*Supplied records*.
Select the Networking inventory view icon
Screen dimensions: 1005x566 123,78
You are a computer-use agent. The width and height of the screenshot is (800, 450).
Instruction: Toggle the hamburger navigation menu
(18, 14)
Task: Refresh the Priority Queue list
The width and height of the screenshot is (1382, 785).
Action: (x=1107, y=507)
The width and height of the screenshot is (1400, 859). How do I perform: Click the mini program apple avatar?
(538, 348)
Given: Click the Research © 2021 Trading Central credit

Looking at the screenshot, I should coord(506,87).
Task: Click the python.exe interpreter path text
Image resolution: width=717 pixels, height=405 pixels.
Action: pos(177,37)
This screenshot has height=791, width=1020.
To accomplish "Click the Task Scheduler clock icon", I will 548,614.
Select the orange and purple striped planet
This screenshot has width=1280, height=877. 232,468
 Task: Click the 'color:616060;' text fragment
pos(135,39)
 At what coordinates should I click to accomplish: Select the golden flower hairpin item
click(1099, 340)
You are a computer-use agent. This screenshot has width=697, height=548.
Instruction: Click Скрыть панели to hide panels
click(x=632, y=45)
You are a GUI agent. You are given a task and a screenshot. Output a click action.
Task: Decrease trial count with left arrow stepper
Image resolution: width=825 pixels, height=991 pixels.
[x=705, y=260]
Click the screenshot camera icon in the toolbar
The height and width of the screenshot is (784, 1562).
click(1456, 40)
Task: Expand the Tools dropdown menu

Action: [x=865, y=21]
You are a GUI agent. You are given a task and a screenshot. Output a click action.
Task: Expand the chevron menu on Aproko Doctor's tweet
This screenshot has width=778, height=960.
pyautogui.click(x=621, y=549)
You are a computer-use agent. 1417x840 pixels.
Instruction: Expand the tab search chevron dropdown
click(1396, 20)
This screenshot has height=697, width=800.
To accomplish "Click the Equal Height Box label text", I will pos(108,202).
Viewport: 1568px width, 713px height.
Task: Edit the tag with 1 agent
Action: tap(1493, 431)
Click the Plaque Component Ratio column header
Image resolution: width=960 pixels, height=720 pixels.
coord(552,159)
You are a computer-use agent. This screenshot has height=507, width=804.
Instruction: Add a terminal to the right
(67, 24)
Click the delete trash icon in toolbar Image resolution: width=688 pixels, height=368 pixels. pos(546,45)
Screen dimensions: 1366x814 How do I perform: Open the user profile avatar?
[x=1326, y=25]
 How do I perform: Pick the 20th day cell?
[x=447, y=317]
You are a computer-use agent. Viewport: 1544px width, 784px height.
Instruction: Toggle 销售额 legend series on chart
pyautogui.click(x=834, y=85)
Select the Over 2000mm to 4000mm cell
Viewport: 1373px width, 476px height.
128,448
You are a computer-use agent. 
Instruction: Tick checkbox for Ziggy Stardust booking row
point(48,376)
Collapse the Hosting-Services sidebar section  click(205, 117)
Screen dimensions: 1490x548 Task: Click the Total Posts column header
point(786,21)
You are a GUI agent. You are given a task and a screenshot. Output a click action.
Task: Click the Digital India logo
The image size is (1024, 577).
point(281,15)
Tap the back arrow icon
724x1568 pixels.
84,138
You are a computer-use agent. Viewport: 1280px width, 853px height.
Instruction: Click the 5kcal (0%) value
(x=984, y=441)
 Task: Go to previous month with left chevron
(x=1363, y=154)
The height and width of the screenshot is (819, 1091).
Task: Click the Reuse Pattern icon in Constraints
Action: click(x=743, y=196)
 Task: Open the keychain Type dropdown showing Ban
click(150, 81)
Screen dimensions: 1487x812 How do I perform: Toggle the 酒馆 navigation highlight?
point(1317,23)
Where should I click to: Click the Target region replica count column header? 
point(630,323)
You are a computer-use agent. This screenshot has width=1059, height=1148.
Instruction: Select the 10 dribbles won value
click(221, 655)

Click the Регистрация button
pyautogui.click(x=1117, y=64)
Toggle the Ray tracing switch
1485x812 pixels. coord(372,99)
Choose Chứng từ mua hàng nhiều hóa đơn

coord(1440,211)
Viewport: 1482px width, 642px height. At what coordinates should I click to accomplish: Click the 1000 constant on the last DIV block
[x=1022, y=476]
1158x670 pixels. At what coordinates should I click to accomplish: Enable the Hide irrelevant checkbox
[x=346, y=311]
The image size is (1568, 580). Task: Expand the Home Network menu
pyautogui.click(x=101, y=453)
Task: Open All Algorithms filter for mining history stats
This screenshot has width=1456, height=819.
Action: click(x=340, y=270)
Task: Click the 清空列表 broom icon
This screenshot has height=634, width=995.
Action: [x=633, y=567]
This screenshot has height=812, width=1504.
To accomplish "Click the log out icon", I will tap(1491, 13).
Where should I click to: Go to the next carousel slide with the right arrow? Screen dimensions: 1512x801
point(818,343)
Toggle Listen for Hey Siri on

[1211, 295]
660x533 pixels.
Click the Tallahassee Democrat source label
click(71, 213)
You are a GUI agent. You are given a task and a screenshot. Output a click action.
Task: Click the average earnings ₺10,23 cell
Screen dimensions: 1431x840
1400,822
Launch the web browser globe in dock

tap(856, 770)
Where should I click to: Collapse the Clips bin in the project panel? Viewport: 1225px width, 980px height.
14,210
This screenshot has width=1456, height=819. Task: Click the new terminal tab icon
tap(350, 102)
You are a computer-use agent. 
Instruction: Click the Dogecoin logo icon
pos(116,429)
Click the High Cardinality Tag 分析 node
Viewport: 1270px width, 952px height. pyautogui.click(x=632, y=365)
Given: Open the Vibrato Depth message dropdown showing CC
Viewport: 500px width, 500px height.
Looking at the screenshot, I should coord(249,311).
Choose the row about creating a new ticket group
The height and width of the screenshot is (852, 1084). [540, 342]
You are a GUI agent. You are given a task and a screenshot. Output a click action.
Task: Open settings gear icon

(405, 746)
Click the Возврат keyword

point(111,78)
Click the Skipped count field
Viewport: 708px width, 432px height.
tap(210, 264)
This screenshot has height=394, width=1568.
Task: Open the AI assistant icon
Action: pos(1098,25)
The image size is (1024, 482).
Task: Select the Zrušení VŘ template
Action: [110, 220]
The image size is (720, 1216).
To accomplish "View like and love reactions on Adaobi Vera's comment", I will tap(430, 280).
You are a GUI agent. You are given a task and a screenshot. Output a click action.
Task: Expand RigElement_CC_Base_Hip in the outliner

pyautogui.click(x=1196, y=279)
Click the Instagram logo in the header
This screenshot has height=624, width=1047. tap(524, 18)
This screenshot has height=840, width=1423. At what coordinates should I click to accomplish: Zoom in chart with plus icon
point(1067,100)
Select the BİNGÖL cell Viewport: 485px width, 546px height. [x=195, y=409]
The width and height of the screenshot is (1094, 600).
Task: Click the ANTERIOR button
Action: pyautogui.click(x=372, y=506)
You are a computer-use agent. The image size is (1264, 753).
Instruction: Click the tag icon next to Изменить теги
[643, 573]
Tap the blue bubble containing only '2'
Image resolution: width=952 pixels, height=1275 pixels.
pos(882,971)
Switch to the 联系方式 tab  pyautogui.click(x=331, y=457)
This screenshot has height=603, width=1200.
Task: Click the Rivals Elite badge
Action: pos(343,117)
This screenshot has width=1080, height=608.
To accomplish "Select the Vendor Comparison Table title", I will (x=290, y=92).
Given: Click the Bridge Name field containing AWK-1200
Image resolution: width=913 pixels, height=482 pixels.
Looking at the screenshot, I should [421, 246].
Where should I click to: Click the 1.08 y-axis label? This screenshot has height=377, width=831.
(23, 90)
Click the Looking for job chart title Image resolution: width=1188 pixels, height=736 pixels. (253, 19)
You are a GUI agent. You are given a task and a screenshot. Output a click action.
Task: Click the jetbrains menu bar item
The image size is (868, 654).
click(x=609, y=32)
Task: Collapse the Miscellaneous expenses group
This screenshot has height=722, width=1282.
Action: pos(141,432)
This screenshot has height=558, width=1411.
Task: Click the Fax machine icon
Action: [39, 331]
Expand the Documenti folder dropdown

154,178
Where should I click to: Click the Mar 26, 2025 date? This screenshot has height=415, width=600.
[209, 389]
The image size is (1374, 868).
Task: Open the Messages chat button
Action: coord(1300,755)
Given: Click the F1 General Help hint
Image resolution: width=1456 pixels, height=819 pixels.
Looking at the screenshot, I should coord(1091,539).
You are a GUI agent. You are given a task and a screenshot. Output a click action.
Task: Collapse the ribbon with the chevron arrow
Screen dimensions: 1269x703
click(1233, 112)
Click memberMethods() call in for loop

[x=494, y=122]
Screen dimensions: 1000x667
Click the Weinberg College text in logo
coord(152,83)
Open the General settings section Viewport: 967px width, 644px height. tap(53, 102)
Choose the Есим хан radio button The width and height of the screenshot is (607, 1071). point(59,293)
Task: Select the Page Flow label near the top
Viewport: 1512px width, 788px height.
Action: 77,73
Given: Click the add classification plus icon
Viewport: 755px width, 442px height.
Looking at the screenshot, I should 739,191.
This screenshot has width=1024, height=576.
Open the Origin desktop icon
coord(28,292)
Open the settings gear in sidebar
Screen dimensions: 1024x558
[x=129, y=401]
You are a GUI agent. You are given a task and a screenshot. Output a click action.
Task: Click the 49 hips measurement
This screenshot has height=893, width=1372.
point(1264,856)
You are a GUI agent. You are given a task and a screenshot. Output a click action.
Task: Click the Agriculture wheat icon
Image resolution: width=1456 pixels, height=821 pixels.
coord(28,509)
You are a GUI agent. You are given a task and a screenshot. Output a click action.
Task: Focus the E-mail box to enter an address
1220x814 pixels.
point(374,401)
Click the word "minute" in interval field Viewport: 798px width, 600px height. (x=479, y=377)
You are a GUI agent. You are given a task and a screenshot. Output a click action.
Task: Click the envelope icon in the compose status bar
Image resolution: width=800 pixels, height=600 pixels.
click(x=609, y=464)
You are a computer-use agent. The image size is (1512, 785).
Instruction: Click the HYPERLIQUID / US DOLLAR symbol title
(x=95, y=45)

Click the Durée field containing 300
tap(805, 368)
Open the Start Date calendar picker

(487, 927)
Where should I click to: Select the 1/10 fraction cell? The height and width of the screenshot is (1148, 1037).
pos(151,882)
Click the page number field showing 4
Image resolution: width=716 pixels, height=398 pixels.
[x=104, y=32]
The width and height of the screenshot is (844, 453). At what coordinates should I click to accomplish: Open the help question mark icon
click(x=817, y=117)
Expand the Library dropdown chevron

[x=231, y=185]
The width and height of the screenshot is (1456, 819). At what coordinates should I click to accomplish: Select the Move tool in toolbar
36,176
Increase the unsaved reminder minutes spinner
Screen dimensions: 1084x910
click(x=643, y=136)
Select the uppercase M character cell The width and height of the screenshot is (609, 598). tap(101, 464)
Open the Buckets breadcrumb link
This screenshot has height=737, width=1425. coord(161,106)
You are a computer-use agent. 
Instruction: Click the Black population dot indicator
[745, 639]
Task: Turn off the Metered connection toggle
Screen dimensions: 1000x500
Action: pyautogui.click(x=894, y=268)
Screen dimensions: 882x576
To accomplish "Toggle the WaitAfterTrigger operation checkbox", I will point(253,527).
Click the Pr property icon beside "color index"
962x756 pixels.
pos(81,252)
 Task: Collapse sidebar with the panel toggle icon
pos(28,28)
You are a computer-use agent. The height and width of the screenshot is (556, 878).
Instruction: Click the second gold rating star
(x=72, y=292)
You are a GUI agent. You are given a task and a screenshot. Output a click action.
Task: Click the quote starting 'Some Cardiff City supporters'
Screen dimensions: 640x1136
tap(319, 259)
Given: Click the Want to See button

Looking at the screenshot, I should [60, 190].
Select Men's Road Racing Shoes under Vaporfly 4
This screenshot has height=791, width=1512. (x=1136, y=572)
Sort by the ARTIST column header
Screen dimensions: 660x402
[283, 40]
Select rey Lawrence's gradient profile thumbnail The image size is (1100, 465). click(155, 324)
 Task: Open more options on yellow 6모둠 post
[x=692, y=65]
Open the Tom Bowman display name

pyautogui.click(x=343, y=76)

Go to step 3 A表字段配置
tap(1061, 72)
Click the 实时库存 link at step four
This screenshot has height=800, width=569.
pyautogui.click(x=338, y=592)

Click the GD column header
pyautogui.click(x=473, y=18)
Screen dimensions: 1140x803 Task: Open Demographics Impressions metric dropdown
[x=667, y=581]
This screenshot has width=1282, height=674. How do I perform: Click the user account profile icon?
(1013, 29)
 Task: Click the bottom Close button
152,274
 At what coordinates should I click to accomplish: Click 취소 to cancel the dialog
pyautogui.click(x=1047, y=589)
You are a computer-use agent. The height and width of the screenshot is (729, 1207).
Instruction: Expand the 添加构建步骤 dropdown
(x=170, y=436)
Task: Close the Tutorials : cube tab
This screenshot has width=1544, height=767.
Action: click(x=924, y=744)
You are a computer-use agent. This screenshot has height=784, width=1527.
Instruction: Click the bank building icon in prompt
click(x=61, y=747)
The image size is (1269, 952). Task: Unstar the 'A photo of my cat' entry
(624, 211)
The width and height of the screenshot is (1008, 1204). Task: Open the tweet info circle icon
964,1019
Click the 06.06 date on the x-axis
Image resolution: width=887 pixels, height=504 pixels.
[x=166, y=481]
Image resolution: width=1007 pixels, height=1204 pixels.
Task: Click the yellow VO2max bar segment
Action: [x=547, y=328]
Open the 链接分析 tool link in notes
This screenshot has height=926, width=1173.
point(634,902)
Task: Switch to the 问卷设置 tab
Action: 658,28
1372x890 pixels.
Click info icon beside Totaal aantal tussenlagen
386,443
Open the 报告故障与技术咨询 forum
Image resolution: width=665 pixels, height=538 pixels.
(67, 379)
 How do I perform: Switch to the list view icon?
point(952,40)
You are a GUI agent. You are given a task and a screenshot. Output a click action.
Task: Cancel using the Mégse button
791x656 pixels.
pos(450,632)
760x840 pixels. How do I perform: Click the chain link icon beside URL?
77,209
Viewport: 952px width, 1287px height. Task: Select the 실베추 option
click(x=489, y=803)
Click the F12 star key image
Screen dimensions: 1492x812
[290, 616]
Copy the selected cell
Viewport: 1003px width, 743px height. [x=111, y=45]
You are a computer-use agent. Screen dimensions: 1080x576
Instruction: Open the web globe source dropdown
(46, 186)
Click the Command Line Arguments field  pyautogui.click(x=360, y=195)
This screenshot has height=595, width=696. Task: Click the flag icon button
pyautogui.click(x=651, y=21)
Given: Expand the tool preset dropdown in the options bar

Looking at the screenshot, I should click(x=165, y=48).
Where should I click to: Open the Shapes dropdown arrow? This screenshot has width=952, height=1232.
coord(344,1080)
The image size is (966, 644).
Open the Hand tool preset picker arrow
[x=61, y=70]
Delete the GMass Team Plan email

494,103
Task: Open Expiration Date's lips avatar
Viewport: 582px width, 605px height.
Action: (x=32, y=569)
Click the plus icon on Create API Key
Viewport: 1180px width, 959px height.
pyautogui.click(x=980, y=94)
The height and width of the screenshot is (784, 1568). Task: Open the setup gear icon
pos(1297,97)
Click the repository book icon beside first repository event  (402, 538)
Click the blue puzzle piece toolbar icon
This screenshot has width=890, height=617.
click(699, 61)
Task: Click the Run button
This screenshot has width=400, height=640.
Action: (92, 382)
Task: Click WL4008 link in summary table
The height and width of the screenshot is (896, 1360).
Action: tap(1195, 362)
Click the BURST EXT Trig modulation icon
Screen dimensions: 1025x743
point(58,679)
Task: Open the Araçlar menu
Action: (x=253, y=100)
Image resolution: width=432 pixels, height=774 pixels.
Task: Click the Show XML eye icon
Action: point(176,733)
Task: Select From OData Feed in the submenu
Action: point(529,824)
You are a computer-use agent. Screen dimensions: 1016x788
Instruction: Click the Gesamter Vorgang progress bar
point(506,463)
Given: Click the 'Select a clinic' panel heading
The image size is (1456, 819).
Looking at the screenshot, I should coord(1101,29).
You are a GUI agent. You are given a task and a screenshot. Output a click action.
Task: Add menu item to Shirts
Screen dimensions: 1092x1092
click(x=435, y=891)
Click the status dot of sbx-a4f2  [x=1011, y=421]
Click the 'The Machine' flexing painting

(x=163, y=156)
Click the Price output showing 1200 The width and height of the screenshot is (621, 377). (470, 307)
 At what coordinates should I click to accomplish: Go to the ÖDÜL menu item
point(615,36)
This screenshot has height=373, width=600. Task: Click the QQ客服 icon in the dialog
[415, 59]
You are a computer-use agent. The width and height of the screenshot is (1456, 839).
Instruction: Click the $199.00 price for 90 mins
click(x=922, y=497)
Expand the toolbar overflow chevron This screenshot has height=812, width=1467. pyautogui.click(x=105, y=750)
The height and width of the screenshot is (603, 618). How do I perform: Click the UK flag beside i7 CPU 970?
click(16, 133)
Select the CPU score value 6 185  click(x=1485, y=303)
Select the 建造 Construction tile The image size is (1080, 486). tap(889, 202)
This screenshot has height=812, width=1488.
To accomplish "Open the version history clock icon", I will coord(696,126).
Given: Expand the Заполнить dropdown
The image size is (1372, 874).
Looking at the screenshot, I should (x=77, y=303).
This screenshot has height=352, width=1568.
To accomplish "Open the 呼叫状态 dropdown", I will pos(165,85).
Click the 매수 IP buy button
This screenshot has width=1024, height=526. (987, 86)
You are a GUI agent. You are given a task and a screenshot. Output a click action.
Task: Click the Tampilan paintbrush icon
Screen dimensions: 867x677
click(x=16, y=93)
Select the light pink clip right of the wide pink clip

*Required work*. Give the records as a two-column CSV with the headers text and answer, starting at the beginning of the records and ending at the line containing "I will 548,614.". Use one row per record, quote every field, and replace line breaks with spaces.

*Expected answer*.
text,answer
"Select the Networking inventory view icon","Screen dimensions: 1005x566 123,78"
"You are a computer-use agent. The width and height of the screenshot is (800, 450). Instruction: Toggle the hamburger navigation menu","(18, 14)"
"Task: Refresh the Priority Queue list The width and height of the screenshot is (1382, 785).","Action: (x=1107, y=507)"
"The width and height of the screenshot is (1400, 859). How do I perform: Click the mini program apple avatar?","(538, 348)"
"Given: Click the Research © 2021 Trading Central credit","Looking at the screenshot, I should coord(506,87)."
"Task: Click the python.exe interpreter path text Image resolution: width=717 pixels, height=405 pixels.","Action: pos(177,37)"
"This screenshot has height=791, width=1020. To accomplish ""Click the Task Scheduler clock icon"",","I will 548,614."